My years working on the Andrew project were golden. Part of this is due to the effect of nostalgia, of course; another part is due to the novelty of a regular paycheck; still another, the outstanding colleagues from whom I learned so much. But a big part of what I loved about that job was being able to perceive the effects of my work on my user base, for better or worse, which not all software engineers are able to do. When we rolled out a new feature that I had worked on, the campus message boards would immediately light up with excitement about it. When e-mail wasn’t working well, the frustration emanating from all corners of the university was palpable in my office. And if I was then able to fix it — especially if it involved clever detective work — that was my idea of heaven.

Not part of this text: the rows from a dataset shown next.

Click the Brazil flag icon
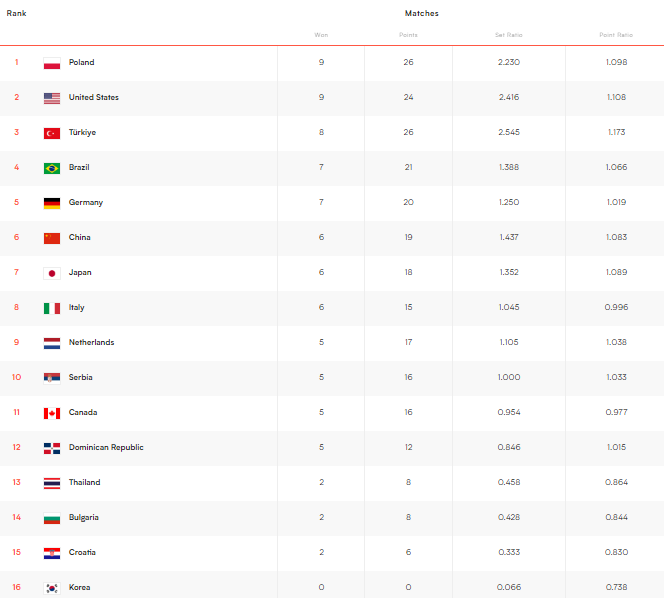 click(x=52, y=168)
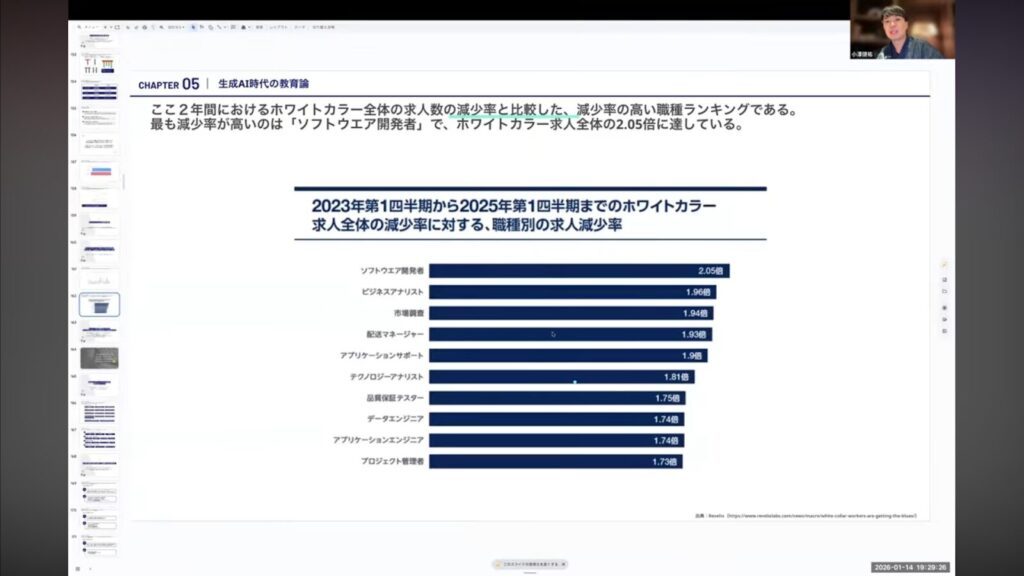Click the print icon in toolbar
This screenshot has height=576, width=1024.
(x=143, y=27)
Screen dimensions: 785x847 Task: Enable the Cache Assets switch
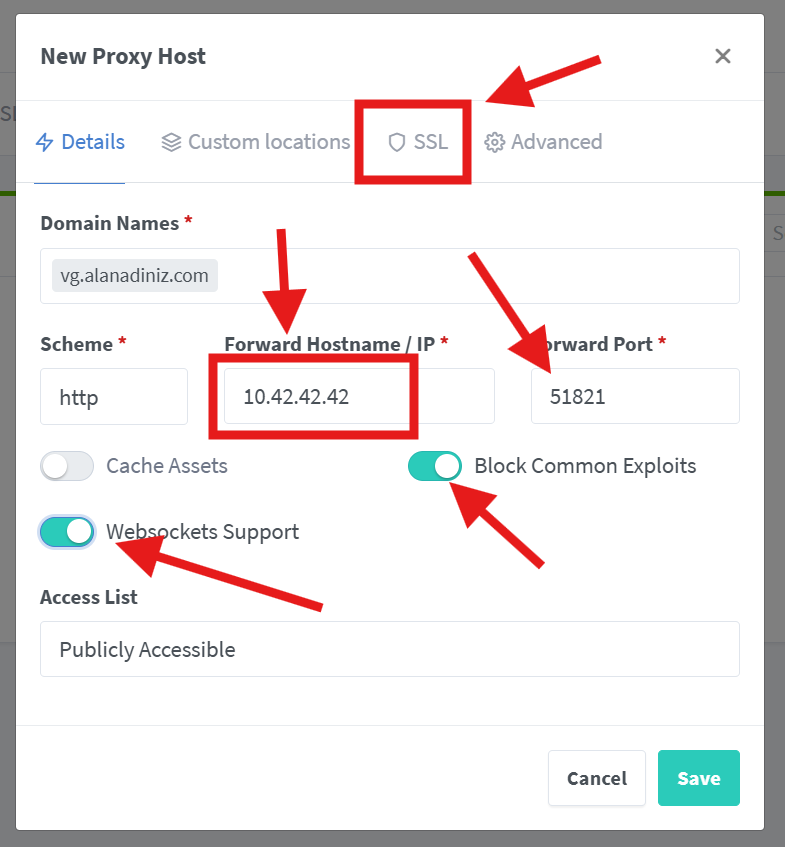[67, 466]
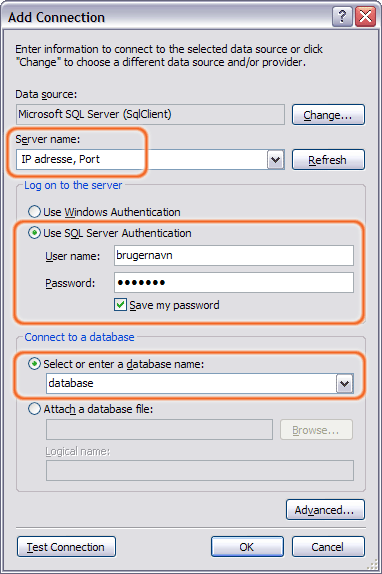Select Use SQL Server Authentication option
This screenshot has height=574, width=382.
tap(34, 233)
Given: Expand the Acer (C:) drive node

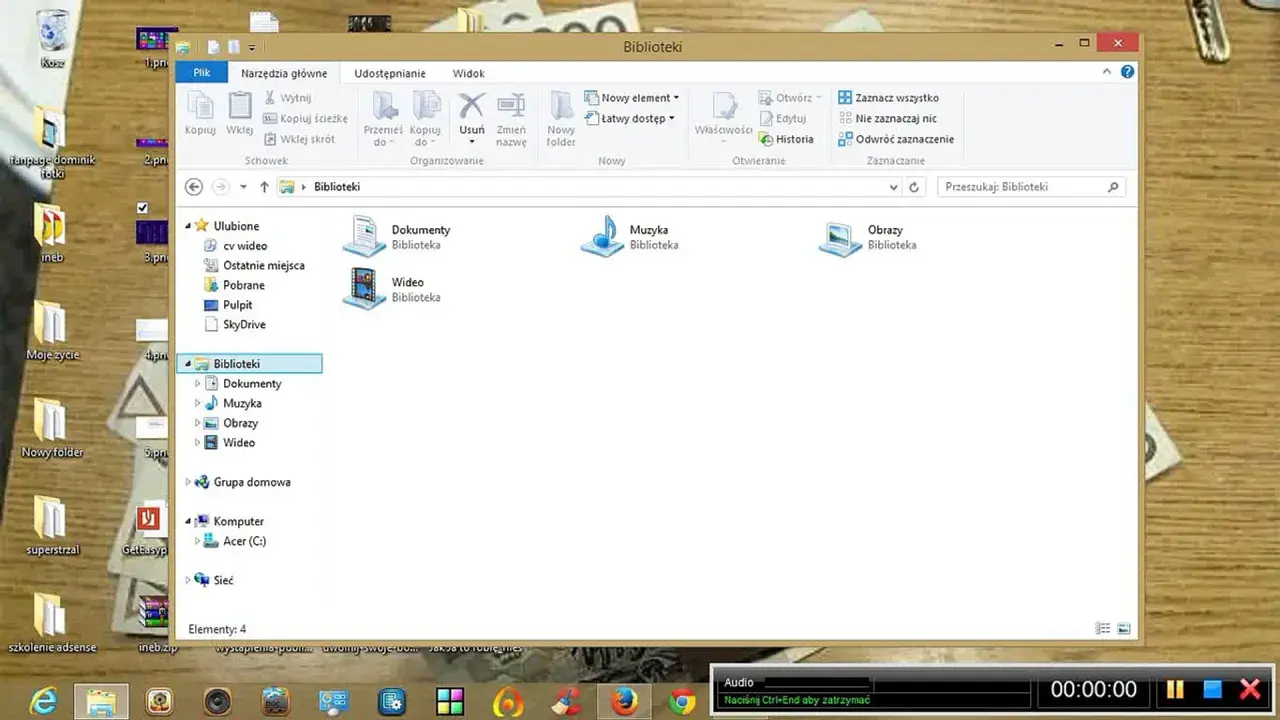Looking at the screenshot, I should click(x=197, y=541).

(On one memorable occasion, I unadvisedly rolled out a version of the mail system on my own to the whole campus late at night, thinking to fix a small bug; instead I broke mail for everyone. Frantically I tried to fix things until I realized I couldn’t without help, and that help wouldn’t arrive until early the next morning. The thought that mail wasn’t working for anyone at CMU that night tormented me so that I went to a local bar to drown my sorrows. A cute waitress there who was an acquaintance of mine listened to my story and sympathized with me. “And today that woman is my wife.”)
This is the fifth anniversary of my joining Danger, Inc., a cool company with cool people, products, and services. A big part of what I love about this job is that it recaptures a lot of what I loved about the old CMU job: once again I am overseeing a high-volume, advanced-technology e-mail service used by a very large number of people all the time, and once again I have the occasional pleasure of hunting down and solving serious software bugs and making life better for everyone at once.
On this particular day, though, as I recuperate from a week of pneumonia, what I’m most grateful for is Danger’s health insurance plan… and my fleecy, unreasonably comforting “Danger” hoodie, without which recovery would have been nigh impossible.